The update that describes why 4KB of RAM was necessary was interesting to me. In...

seanmcdirmid · on May 3, 2014

Around the same time, I wrote a JVM for the PalmPilot [1]. I think it had to fit into 128K of ram with an additional 256K of memory for data (like the class libraries). I was able to fit the entire JDK 1.0.2 runtime into it by transforming the byte code.

But 4K...wow!

[1] http://lampwww.epfl.ch/~mcdirmid/papers/ghost.pdf

radio4fan · on May 3, 2014

Yep, 4k is pretty wow indeed.

My first computer was a Sinclair ZX81, which only had 1K or RAM, but there was 8K of ROM, and the BASIC interpreter was pretty, um basic.

analog31 · on May 3, 2014

The hardware was interesting too.

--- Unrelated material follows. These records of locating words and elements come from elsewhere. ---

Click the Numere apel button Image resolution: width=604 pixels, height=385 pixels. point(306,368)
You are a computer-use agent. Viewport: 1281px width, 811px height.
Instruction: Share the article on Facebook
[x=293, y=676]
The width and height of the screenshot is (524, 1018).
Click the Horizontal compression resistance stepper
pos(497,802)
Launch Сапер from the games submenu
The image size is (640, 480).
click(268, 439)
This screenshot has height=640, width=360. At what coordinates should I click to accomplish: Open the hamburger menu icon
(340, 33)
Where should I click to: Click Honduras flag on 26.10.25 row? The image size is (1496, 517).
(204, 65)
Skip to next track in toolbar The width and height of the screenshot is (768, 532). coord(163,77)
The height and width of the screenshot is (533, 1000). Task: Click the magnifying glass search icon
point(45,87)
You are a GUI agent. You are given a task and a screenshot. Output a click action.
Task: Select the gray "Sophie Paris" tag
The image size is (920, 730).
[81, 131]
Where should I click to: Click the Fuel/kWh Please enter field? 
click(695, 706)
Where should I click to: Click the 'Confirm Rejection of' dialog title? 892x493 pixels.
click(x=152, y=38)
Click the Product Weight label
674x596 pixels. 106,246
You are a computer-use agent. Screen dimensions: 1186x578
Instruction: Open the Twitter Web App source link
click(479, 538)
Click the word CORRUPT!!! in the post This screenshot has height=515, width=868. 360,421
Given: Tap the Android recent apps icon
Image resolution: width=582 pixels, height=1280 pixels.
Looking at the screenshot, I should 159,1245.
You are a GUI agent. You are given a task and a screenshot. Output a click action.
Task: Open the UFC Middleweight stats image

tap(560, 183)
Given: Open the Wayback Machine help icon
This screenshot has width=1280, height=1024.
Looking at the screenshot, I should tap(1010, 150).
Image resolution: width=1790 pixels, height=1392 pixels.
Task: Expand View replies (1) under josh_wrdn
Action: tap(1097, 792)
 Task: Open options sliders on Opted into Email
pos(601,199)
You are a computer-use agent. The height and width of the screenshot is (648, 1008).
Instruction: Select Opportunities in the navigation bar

It bit-banged the video display circuit, leaving only the re-trace interval for general purpose computation, including running BASIC programs. Yet the result was an extremely simple and inexpensive design.

Every early microcomputer had to come up with a solution to the video display problem. As I understand it, the Apple II had a bus architecture that interleaved the clock timing of the video circuit and the CPU, sharing a single bus. The Commodore computers had custom video graphics chips. And so forth.

sitkack · on May 3, 2014

That is amazing. I used a Dallas Semiconductor 8051 with a JVM on it. Can't believe you fit a JVM into 4k of ROM.

k1w1 · on May 3, 2014

Since the product itself is now discontinued (though it did sell for 10 years), I have posted the source code for posterity:

https://github.com/k1w1/javelin-stamp/blob/master/asm/javeli...

Reading back over the assembly code gives me fond memories - but I am glad I don't spend my nights debugging my code with an oscilloscope and flashing LEDs anymore. It is a bit more productive coding in Ruby!

The JVM had some limitations to fit into 4k: no floating point, 16-bit integers and no dynamic linking. There was a PC program that took the Java class files, statically linked them and translated the bytecode to a more compressed form for download to the chip.

sitkack · on May 3, 2014

This is great, reading through it now.

What do you think about Dalvik's register based VM ?

Have you looked http://www.jopdesign.com/ ?

Are you doing anything hardware related these days ?

k1w1 · on May 4, 2014

At the time I wrote this code there was a lot of talk about Java specific processors. Ultimately that was a mistake because Moore's law meant the x86 architecture (and JIT technology) got faster more quickly that anyone could get chips to market.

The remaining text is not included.